• _Text passage_:
- - - - -
In rodents, PS-PLA1 is reportedly released from activated platelets[26], but regarding humans, its release is to be elucidated. The current study suggests that the liver may play a role in the regulation of serum PS-PLA1 levels, based on the evidence that serum PS-PLA1 levels were correlated with mRNA levels of PS-PLA1 in non-HCC, background liver tissue but not with those in HCC tissue. We would assume that because the size of HCC treated with surgical resection in the current study was relatively small, enhanced PS-PLA1 production in HCC might not affect serum PS-PLA1 levels. It should be clarified whether serum PS-PLA1 levels might be useful as a marker of HCC with larger sized tumors. Nonetheless, in line with the current finding, serum PS-PLA1 levels varied according to the etiology of the background liver tissue, and serum PS-PLA1 levels were increased in patients with liver injury in the absence of HCC. Because serum PS-PLA1 levels were correlated with serum levels of AST and ALT, it is speculated that hepatocyte injury may cause active production of PS-PLA1 in the liver and hence may lead to an increase in serum PS-PLA1 levels.

As described in the introduction, the evidence showing the clinical significance of PS-PLA1 has been very scarce. As a limitation of our current study, we could just find the regulatory mechanism of serum PS-PLA1 levels, at least in part, without clarifying the clinical significance of PS-PLA1. In the current study, we observed elevated serum PS-PLA1 in patients with NAFLD, which suggests the involvement of the PS-PLA1 in the metabolic syndrome. Similar to PS-PLA1, upregulation of LPS1 in HCC has been unveiled in the current study, however, its significance remains obscure. Although we could find the supportive data for a link between HCC and PS-PLA1 or LPS1, the data are phenomenological at present and should be elucidated further.
- - - - -
• _Dataset excerpts_:
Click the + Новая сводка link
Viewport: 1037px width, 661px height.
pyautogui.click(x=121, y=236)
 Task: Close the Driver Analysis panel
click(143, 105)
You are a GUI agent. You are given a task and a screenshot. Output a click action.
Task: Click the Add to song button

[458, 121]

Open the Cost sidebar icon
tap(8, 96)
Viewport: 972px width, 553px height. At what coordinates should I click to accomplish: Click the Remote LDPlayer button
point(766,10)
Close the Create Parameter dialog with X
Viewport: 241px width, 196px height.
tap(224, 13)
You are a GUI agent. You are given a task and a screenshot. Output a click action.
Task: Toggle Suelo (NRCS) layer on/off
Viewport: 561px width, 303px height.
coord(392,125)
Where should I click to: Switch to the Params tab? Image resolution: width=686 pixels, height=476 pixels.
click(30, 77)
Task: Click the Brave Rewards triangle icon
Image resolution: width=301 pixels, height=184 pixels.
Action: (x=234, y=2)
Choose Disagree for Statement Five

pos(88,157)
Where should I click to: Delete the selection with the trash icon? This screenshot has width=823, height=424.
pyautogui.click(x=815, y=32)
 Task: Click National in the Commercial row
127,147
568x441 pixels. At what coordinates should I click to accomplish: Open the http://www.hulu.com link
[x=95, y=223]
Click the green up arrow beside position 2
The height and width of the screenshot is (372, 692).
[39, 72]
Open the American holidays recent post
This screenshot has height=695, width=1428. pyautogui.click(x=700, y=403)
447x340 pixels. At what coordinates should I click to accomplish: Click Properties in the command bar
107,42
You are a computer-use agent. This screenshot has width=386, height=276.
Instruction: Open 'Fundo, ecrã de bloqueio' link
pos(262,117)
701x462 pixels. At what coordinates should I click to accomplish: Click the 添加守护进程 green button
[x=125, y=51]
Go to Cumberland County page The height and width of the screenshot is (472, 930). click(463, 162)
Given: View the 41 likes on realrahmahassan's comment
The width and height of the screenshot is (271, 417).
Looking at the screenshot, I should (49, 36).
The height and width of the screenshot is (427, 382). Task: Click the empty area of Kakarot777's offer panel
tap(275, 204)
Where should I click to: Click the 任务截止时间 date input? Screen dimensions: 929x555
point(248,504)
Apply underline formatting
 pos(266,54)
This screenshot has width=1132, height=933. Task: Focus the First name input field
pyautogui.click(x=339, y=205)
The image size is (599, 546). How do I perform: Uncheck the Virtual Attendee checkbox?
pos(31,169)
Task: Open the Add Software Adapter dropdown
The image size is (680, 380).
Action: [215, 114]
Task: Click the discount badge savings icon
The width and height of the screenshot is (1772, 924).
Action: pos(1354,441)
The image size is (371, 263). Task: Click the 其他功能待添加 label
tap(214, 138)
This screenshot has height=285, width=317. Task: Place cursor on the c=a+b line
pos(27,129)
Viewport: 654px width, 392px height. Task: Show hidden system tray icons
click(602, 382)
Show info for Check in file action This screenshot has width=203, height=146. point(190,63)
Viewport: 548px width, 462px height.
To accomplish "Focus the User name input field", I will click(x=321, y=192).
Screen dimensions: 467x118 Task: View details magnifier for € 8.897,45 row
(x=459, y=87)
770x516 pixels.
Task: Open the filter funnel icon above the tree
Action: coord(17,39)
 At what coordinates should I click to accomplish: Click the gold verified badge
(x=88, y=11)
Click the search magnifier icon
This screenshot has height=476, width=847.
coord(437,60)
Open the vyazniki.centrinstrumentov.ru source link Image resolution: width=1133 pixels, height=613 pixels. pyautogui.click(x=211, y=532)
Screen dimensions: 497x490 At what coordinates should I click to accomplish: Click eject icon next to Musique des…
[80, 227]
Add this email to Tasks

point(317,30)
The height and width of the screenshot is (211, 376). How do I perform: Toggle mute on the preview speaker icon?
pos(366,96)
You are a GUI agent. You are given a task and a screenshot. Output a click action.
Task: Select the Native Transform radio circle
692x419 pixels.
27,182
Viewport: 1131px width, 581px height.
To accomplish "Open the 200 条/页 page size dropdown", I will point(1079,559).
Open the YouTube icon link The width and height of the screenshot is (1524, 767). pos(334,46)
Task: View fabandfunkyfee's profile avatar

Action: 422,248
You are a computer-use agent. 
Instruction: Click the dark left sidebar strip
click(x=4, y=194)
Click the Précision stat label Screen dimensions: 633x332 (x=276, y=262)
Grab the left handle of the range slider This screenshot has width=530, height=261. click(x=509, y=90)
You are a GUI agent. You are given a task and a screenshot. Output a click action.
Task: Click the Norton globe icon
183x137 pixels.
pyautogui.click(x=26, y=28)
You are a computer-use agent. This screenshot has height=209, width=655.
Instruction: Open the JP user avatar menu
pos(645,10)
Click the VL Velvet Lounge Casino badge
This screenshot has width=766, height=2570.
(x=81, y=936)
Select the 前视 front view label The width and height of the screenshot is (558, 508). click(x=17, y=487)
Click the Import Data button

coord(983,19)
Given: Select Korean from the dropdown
- - - - -
Summarize the passage on serum PS-PLA1 levels in two sentences.

Serum PS-PLA1 levels correlated with PS-PLA1 mRNA levels in non-HCC background liver tissue but not in HCC tissue, which suggests that the liver may help regulate them. Their correlation with serum AST and ALT suggests that hepatocyte injury may drive PS-PLA1 production, although the study only partly clarified this regulatory mechanism, did not establish the clinical significance of PS-PLA1, and produced phenomenological data on links between HCC and PS-PLA1 or LPS1 that require further elucidation.